Caveat: This function may have false negatives. i.e., says that it does not exist despite it existing (only for fresh data).
- run(func: Callable, *args, **kwargs)[source]
Will add the function call with the arguments to the benchmark.
The output of stdout and stderr will be captured and stored, but not printed to the console.
- add(func: Callable, *args, **kwargs)[source]
Will add the function call with the arguments to the benchmark if not yet contained.
Combination of check and run. Will only call run if the arguments are not yet in the benchmark.
- delete()[source]
Delete the benchmark and all its files. Do not use it afterwards, there are no files left to write results into. If you just want to delete the content, use `clear.
NOT THREAD-SAFE!
- front() Dict | None [source]
Return the first entry of the benchmark. Useful for checking its content.
- clear()[source]
Clears all entries of the benchmark, without deleting the benchmark itself. You can continue to use it afterwards.
NOT THREAD-SAFE!
- delete_if(condition: Callable[[Dict], bool])[source]
Delete entries if a specific condition is met (return True). Recreates the internal ‘results’ folder for this porpose. Use front to get a preview on how an entry that is passed to the condition looks like.
NOT THREAD-SAFE!
- apply(func: Callable[[Dict], Dict | None])[source]
Allows to modify all entries (in place !) inside this benchmark, based on the provided callable. It is being called for every entry inside the database, and the returned entry will be stored instead. If None is returned, the provided entry will be deleted from the database.
NOT THREAD-SAFE, execute this while no other instance is accessing the file system.
- algbench.read_as_pandas(path: str, row_creator: Callable[[Dict], Dict | None]) pandas.DataFrame [source]
Read the benchmark as pandas table. For this, you have to tell the function, which data should go into which column.
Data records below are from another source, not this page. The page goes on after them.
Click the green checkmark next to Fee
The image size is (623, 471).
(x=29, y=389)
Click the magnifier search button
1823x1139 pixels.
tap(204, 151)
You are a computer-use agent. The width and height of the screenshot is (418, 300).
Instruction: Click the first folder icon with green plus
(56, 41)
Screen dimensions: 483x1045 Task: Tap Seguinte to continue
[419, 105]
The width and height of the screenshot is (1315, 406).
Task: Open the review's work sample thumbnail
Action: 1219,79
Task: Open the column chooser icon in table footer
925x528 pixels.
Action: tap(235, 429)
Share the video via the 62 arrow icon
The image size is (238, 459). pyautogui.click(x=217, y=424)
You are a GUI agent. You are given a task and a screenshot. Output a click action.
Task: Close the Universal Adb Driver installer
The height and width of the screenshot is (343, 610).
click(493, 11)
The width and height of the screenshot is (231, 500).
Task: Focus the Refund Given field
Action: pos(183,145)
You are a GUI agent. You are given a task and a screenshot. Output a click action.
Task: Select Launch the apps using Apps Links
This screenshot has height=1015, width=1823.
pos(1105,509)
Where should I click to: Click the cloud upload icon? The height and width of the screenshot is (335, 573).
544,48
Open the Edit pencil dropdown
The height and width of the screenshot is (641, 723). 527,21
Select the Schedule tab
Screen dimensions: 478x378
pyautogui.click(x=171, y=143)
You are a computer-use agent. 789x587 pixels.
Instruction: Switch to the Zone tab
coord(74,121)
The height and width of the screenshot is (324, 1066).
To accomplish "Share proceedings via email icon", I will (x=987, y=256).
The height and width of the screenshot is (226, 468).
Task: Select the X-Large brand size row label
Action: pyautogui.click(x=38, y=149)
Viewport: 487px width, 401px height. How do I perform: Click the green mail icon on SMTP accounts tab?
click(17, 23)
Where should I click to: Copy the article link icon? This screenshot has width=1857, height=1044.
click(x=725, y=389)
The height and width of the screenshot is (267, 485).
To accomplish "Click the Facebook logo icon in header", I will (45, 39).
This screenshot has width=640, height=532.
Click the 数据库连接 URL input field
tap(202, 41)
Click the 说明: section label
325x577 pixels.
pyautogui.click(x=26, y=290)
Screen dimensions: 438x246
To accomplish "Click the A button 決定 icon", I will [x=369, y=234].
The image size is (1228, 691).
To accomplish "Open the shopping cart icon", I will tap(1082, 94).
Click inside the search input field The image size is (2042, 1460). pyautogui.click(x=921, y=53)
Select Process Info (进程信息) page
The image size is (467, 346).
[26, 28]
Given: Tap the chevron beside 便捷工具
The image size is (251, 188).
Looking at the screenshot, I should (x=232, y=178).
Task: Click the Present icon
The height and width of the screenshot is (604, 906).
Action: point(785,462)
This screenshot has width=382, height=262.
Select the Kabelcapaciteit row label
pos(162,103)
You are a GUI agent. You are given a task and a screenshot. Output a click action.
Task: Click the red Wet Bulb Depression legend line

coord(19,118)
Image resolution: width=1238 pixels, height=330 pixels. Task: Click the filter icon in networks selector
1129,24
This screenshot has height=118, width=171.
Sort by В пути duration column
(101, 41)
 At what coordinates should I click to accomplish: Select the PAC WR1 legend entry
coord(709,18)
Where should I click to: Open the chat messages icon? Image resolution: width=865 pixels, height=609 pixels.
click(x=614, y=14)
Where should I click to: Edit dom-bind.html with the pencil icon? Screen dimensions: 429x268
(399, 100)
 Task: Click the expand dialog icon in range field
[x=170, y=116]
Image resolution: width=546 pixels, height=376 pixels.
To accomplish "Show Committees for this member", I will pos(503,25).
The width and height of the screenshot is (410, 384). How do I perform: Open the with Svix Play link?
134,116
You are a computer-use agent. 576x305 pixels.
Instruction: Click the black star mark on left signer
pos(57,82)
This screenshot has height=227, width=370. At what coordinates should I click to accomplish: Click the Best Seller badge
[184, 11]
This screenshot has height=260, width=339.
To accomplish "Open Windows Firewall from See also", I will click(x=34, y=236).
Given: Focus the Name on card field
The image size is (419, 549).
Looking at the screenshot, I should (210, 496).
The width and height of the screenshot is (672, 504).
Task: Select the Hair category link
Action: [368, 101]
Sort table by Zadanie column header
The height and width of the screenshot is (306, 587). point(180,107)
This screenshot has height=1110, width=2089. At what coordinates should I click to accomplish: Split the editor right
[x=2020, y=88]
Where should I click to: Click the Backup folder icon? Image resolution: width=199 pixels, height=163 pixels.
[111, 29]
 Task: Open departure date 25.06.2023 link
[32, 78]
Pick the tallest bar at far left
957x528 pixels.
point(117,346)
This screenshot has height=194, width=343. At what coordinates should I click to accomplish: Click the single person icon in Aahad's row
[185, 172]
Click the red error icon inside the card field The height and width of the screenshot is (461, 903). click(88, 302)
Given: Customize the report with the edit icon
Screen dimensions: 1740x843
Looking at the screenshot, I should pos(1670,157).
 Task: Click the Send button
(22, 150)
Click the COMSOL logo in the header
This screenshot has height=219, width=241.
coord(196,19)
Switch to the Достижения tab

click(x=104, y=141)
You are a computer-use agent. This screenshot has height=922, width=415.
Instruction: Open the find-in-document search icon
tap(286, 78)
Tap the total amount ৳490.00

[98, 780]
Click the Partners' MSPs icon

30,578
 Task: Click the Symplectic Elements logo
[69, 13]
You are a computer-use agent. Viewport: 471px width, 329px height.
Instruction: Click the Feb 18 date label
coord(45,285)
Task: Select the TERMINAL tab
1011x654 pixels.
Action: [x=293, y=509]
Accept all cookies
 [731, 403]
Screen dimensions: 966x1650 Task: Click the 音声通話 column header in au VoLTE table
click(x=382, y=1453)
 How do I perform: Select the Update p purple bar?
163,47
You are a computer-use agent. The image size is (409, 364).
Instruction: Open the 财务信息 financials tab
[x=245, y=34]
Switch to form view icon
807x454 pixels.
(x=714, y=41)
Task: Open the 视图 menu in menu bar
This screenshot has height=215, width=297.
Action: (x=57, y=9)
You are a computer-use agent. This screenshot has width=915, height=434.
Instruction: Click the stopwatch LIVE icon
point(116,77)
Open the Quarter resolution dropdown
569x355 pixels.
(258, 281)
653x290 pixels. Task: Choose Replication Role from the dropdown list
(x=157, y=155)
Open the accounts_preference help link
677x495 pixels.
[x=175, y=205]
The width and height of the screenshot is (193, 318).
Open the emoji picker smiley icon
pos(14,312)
If you want to skip an entry, return None (or an empty dict) in the row_creator.
An example could look like this:
t = read_as_pandas( "./03_benchmark_data/", lambda result: { "instance": result["parameters"]["args"]["instance_name"], "strategy": result["parameters"]["args"]["alg_params"]["strategy"], "interchange": result["parameters"]["args"]["alg_params"].get( "interchange", None ), "colors": result["result"]["n_colors"], "runtime": result["runtime"], "num_vertices": result["result"]["num_vertices"], "num_edges": result["result"]["num_edges"], }, )
- Parameters:
path – Path to the benchmark
row_creator – Function that creates a row from an entry
- Returns:
Pandas DataFrame
- class algbench.JsonLogHandler(level=0)[source]
Bases:
Handler
A logging handler that stores log entries in a list of JSON compatible dictionaries.
- class algbench.JsonLogCapture(logger_name: str, level=0, handler: JsonLogHandler | None = None)[source]
Bases:
object
A context manager that captures logs and returns them as a list of JSON
- __init__(logger_name: str, level=0, handler: JsonLogHandler | None = None) None [source]
- Parameters:
logger_name – The name of the logger to catch.
level – The level of the logger to catch.